We returned the toys unopened so they could give them to somebody else, but as we were leaving I noticed them abandoned on other tables. The attendant swept them up with the wrappers and boxes and it all went in the bin together.
McDonalds toys have always been variable of course. Some of them are ‘keepers’ and on a different day my kids might have been very excited about them. But by and large they are disposable. They’re a little plastic novelty, and if they aren’t thrown away on the day they’re bought, they will be before long. They clutter children’s bedrooms, and accumulate in charity shop 10p boxes. Ultimately they end up in landfill, where – since they are plastic – they will remain for thousands of years.
And there are a lot of them. McDonalds is technically the world’s largest distributor of toys. That may remain the case for a while, but there has been some progress recently. From 2021, at least they will no longer be plastic.
This might just be in the UK, you’ll have to let me know if it’s happening where you are – but McDonalds have announced a series of changes to their approach to toys. From May this year, you can ask for a book instead of a toy when you order a Happy Meal. Starting next year, all plastic toys will be gone, and there will be books, paper toys and soft toys instead.
The chain is also running a ‘toy amnesty’ to flush out all the unwanted junk down the back of the bed and at the bottom of the toy box. From May to June this year, there will be collection boxes for plastic toys in-store. They will be recycled and turned into play equipment for McDonalds play centres.

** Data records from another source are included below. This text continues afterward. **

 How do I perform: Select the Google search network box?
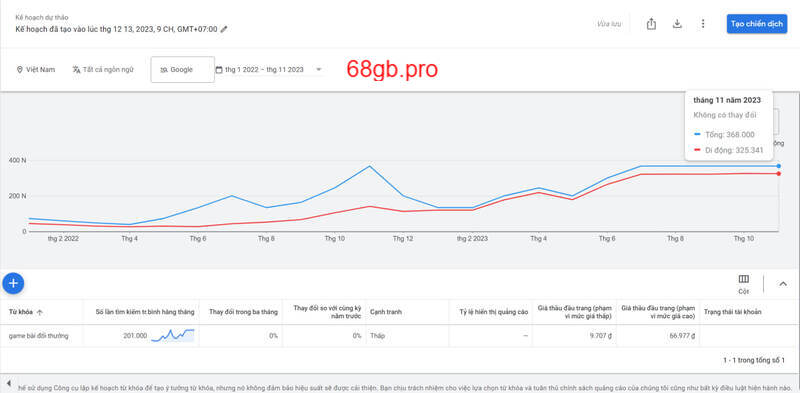pyautogui.click(x=183, y=69)
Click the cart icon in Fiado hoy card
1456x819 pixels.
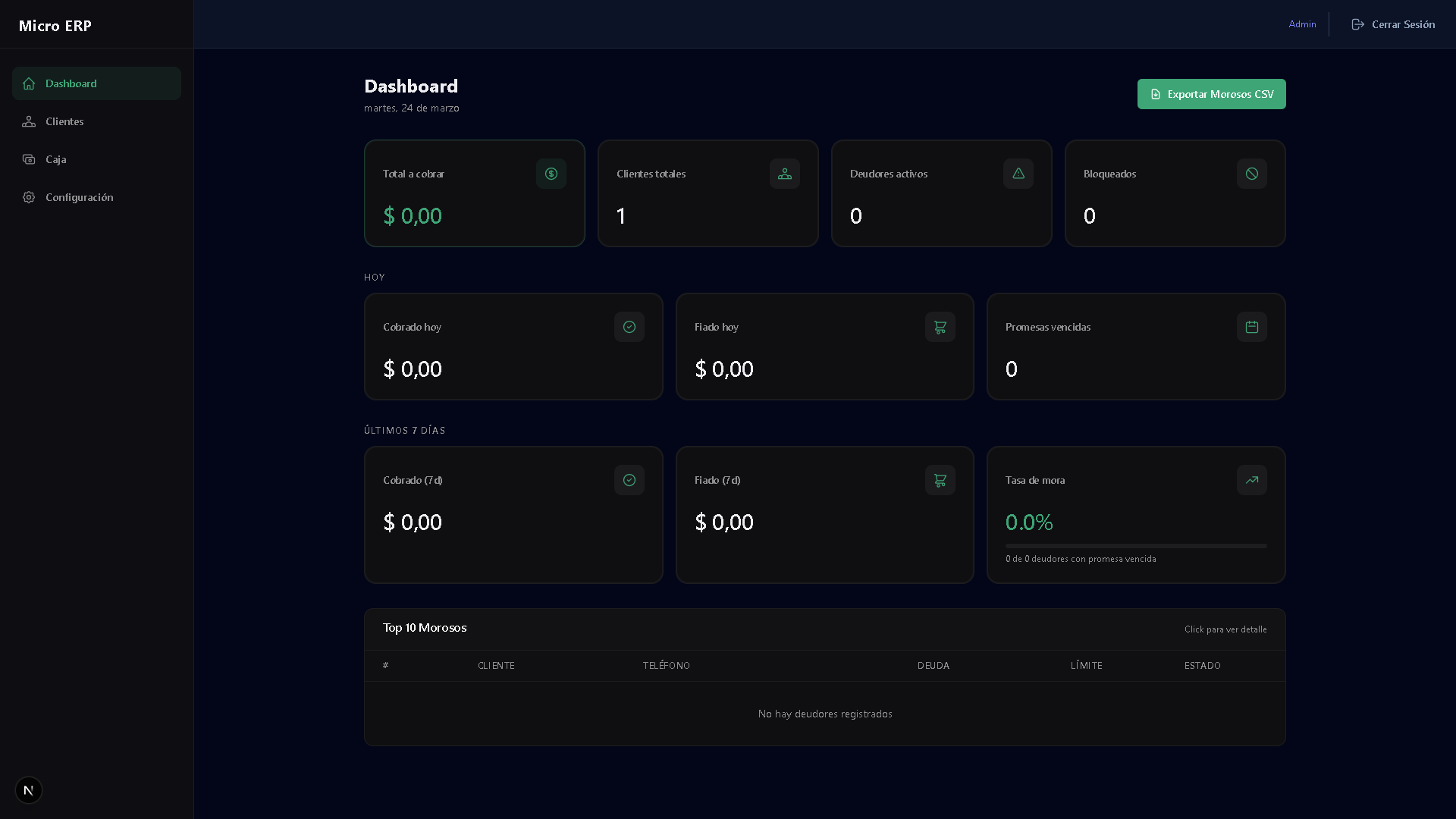coord(940,327)
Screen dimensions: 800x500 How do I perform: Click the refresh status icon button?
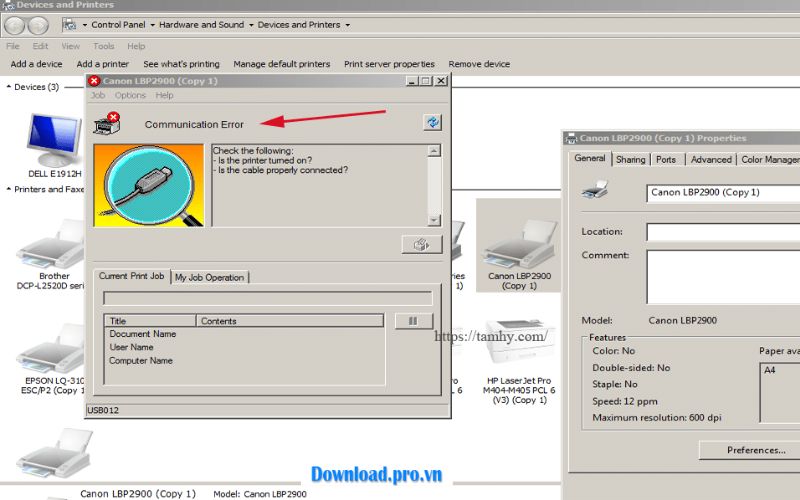point(432,122)
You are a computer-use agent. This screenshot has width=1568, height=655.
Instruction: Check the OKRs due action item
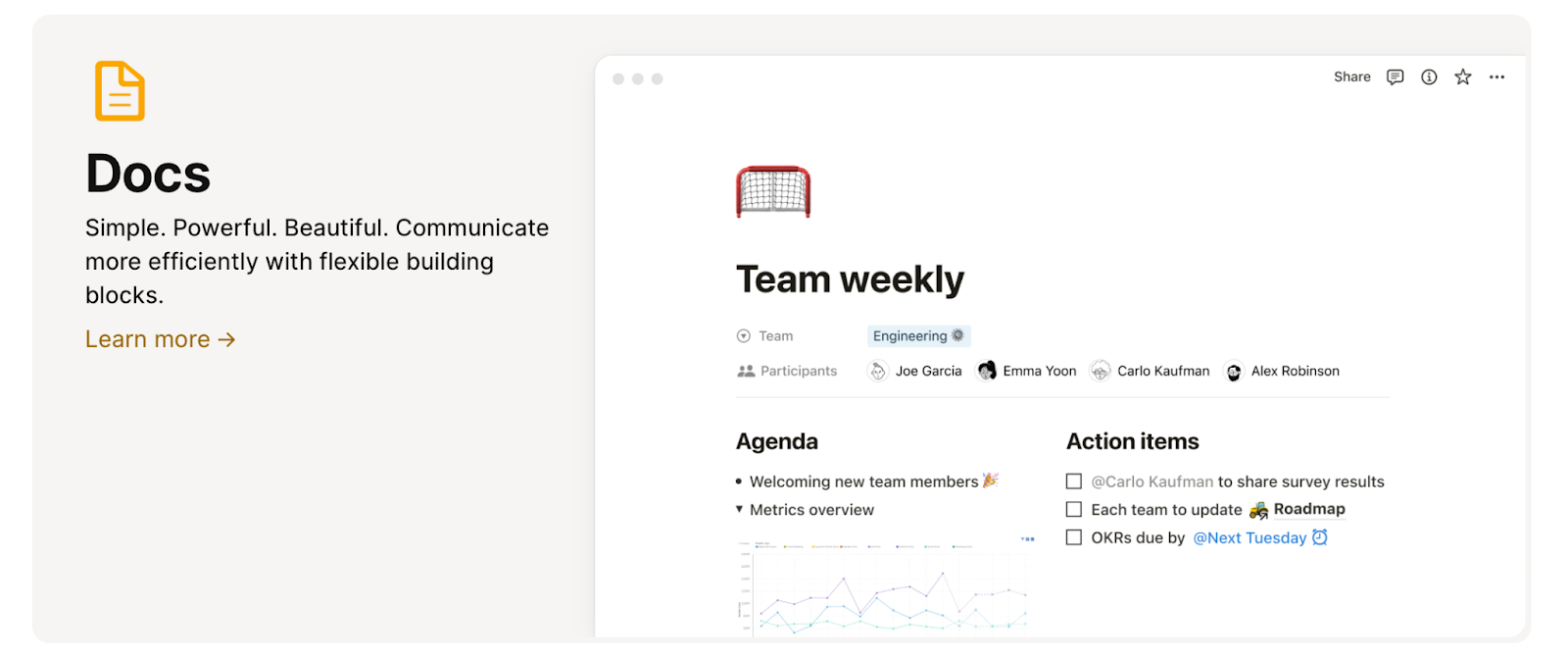1074,536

I suspect a large part of the reason for this change is the sterling work by Ella and Caitlin McEwan. They launched a petition last year, aged 7 and 9 at the time. It racked up half a million signatures, and they appeared in numerous news articles and in the campaigning TV programme War on Plastic. In their episode, the two girls gathered up fast food chain toys from their friends at school. They made them into a big mobile display that they could take to the corporate headquarters and clearly demonstrate the ricidulous amount of unwanted plastic toys they were responsible for.

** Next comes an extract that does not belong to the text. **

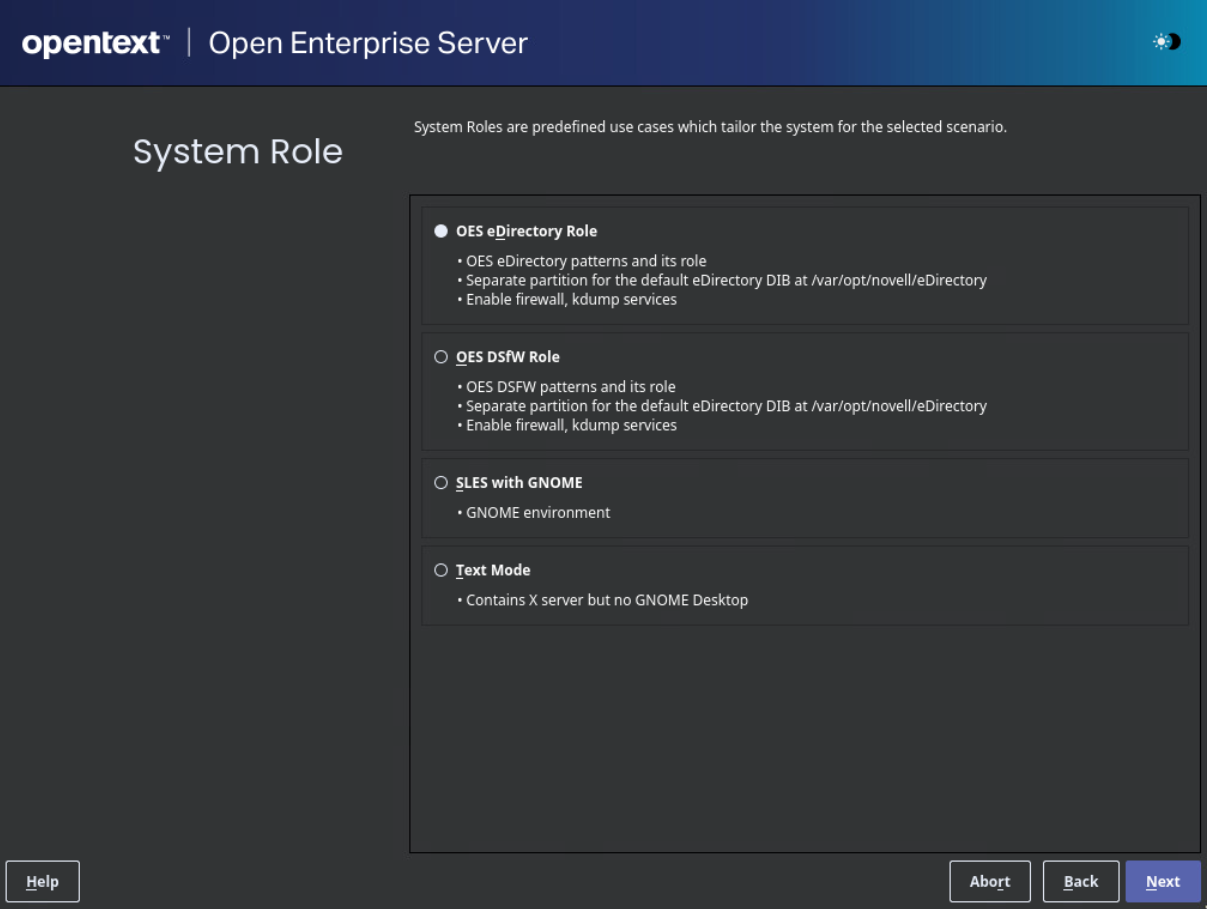
Task: Click the opentext logo in header
Action: tap(95, 43)
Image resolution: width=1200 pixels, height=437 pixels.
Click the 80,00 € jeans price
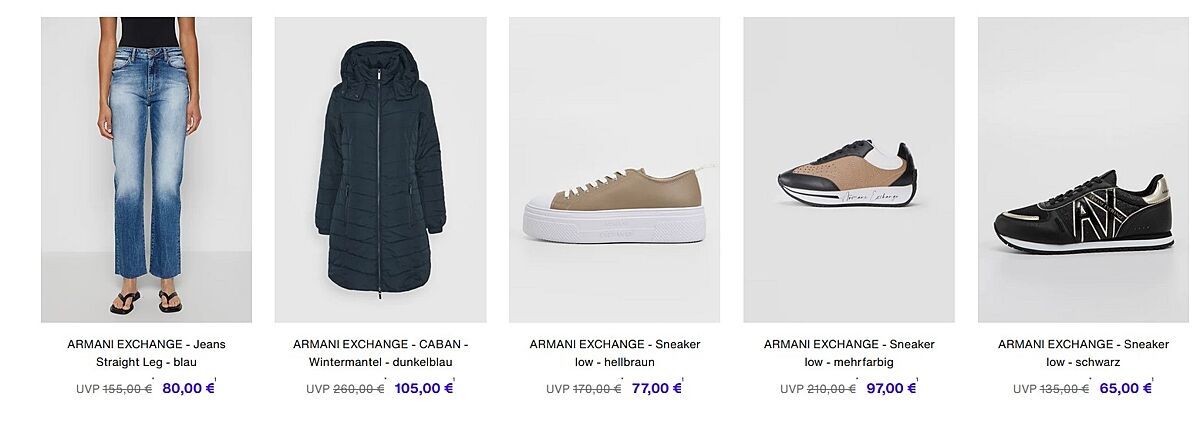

McDonalds have taken a little longer, but Burger King responded fairly swiftly, moving to eliminate plastic toys last year and also putting amnesty bins in their stores. They acknowledged that the McEwans’ campaign was a factor, a remarkable win for activist children. Like the case of Walkers and their crisp packets, it’s hopeful evidence that ordinary people with a focused idea and a little persistence can help to bring about significant change.

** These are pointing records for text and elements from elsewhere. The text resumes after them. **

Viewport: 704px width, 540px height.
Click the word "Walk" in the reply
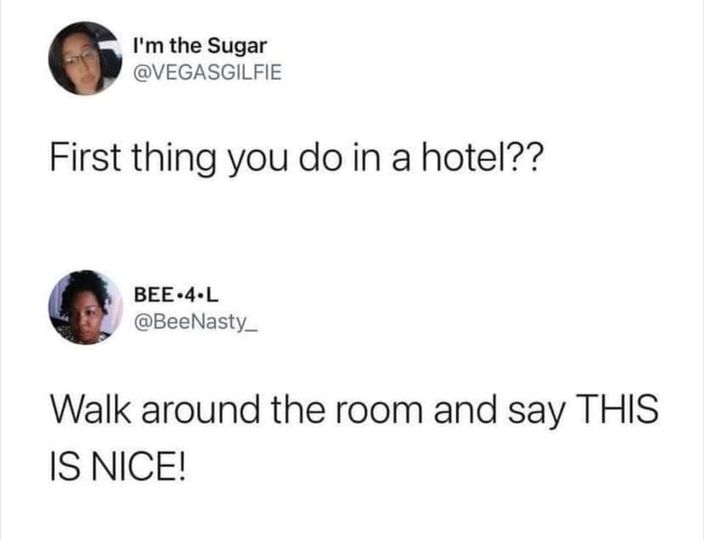point(91,408)
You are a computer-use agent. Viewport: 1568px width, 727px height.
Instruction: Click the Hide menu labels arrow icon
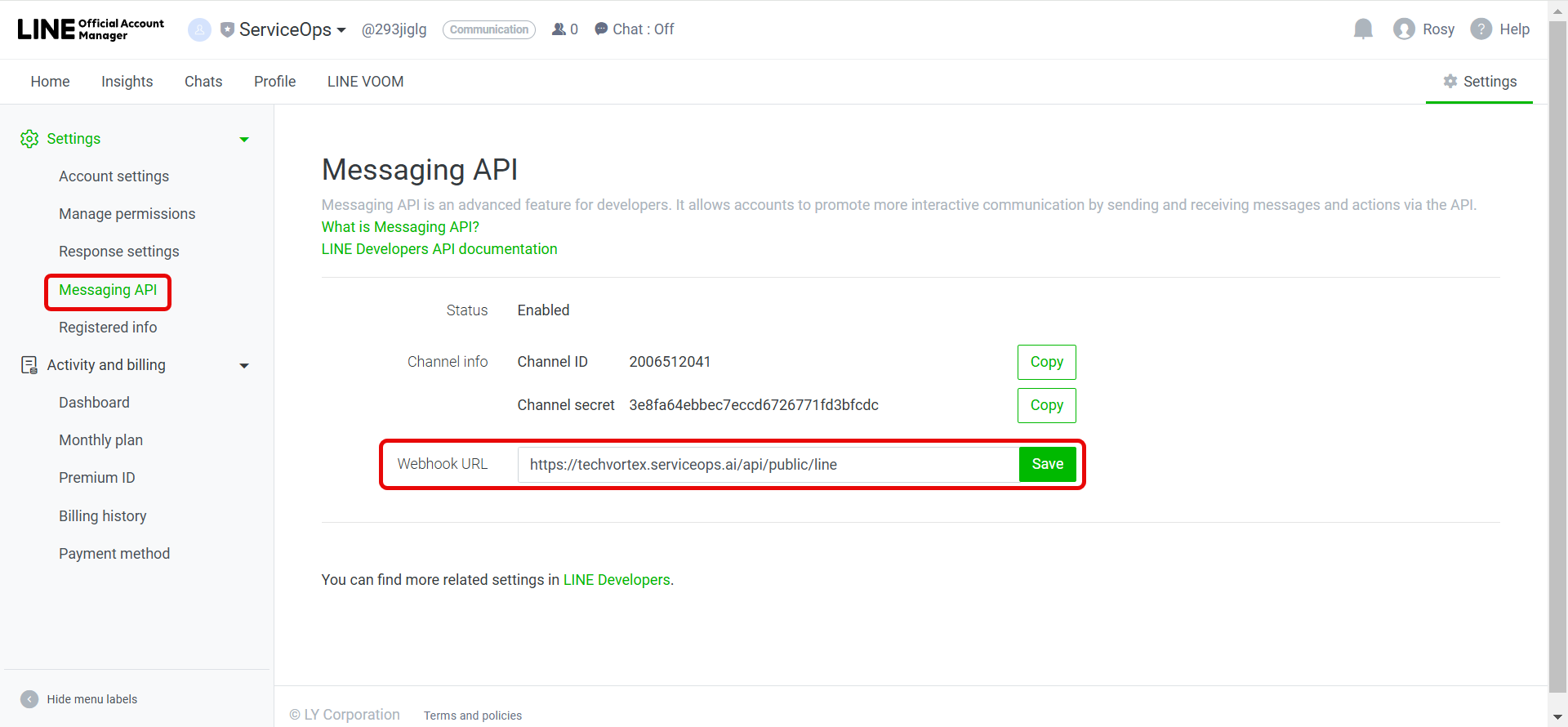pos(29,699)
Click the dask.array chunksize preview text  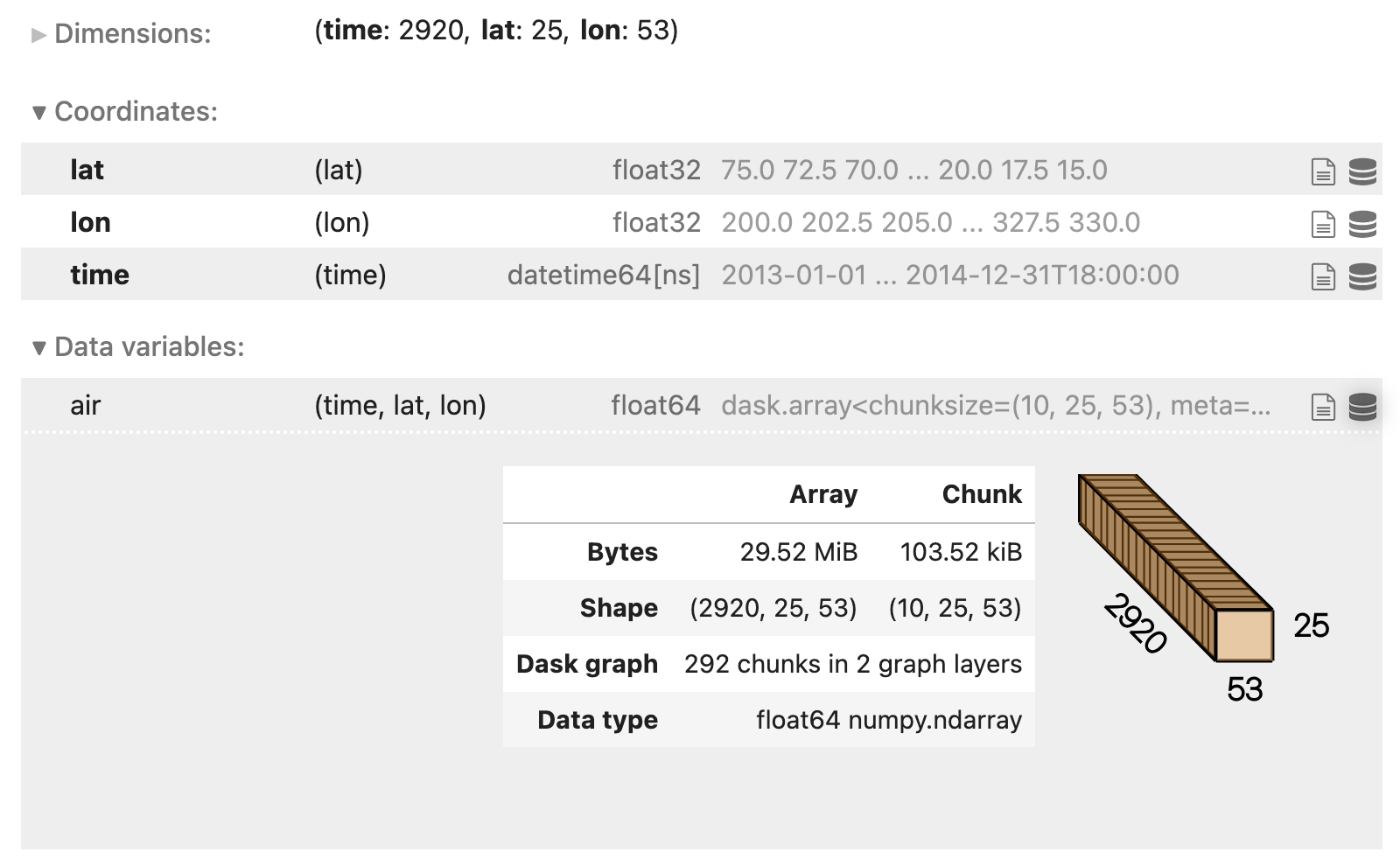click(996, 405)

- Picture from the Jurassic Plastic exhibition, Sydney.
*Last summer I had a project with the kids to see how many different foods we could eat from around the world, without leaving Luton. We had a map of the world and ticked off flatbread from the Afghan bakery in Bury Park, sushi from Japan, and maandazis from the Kenyan cafe in the indoor market. Among the 50 countries we ‘visited’ was the United States, which was represented by McDonalds. Apologies to my American friends.